# RPGObjects: Free Modern d20 Core Kit and Free Character Generator



## PosterBoy (Aug 27, 2008)

While we are spending a lot of time focusing on our new system, Modern20, we are still have a huge catalog of great d20 Modern supplements.

To help support that catalog, we have two important announcements.

The Modern d20 Core Kit!
http://www.rpgobjects.com/index.php?c=product&o[p_id]=391
With D&D 4th Edition now out and the d20 Modern RPG harder to find, we've put together this new alternative core kit for our classic Modern d20 games. It's the same classic modern d20 rules with a few extras and it's FREE!

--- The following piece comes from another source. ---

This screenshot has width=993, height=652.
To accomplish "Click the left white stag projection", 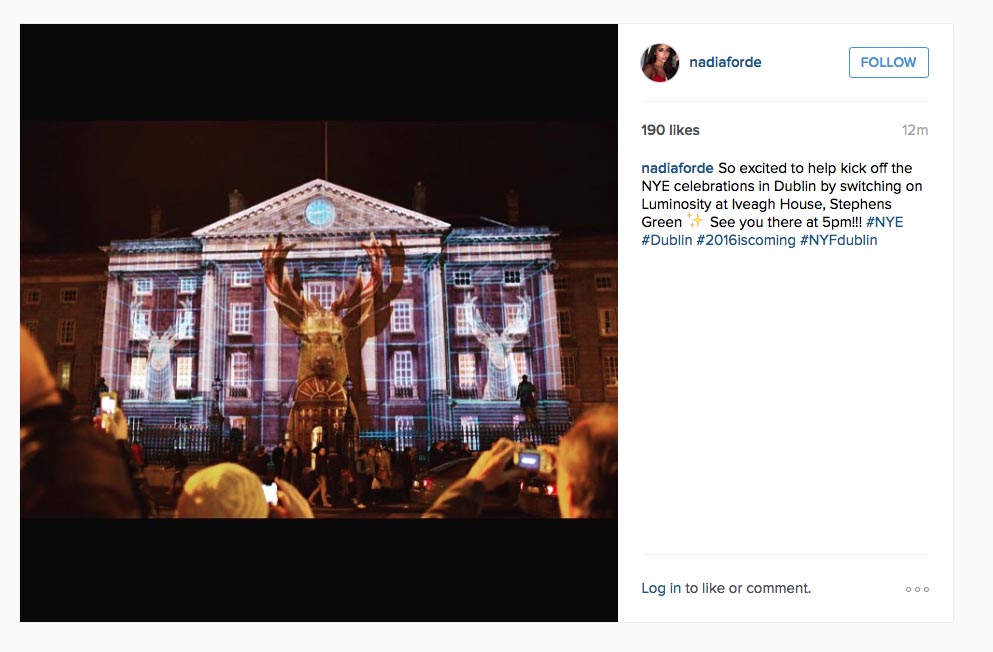I will 161,348.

Free Modern Character Generator!
http://www.rpgobjects.com/modgen/index.php?page=generator
We are making our popular Modern Character Generator FREE now. The new FREE version is ad supported. You can still purchase a premium version that has no ads and 25 character slots to save your NPCs.

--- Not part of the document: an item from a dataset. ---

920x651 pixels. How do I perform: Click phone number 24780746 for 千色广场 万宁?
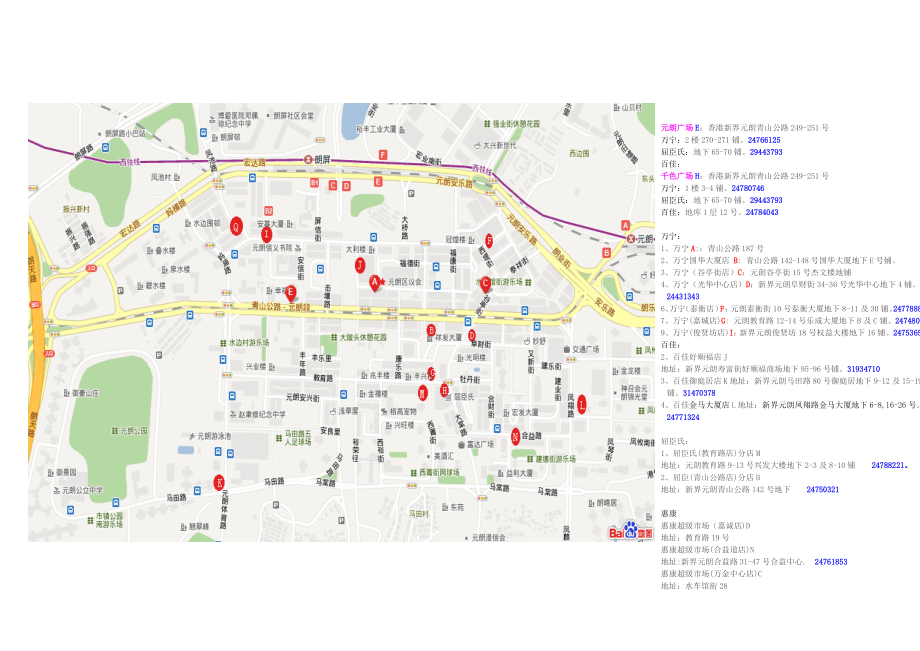747,188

We also created a new Modern d20 homepage. Modern d20 Gamers enjoy!
http://www.rpgobjects.com/index.php?c=md20


----------



## HalWhitewyrm (Aug 28, 2008)

Awesome +10, Chris.


----------



## tadk (Aug 30, 2008)

Grabbing these  right now and registering on your site as well.


----------



## Greg K (Aug 30, 2008)

Chris,
I cannot seem to download it.  I click checkout and then get sent to  a screen that reads "I'm ready to download", has a button to add downloads, and shows both an order number (#1110) and the product itself.


----------



## tadk (Aug 30, 2008)

Grabbing these  right now and registering on your site as well.


----------



## Knightfall (Aug 30, 2008)

I'm downloading it right now. Thanks for offering this.


----------



## PosterBoy (Aug 31, 2008)

Greg K said:


> Chris,
> I cannot seem to download it.  I click checkout and then get sent to  a screen that reads "I'm ready to download", has a button to add downloads, and shows both an order number (#1110) and the product itself.




Did you get it to work greg?  you should just click that button and it will add it to your "my books" page.


----------



## Greg K (Aug 31, 2008)

Finally got it by switching browsers.


----------



## PosterBoy (Aug 31, 2008)

Greg K said:


> Finally got it by switching browsers.




what browser wasn't working for you?


----------



## Greg K (Aug 31, 2008)

PosterBoy said:


> what browser wasn't working for you?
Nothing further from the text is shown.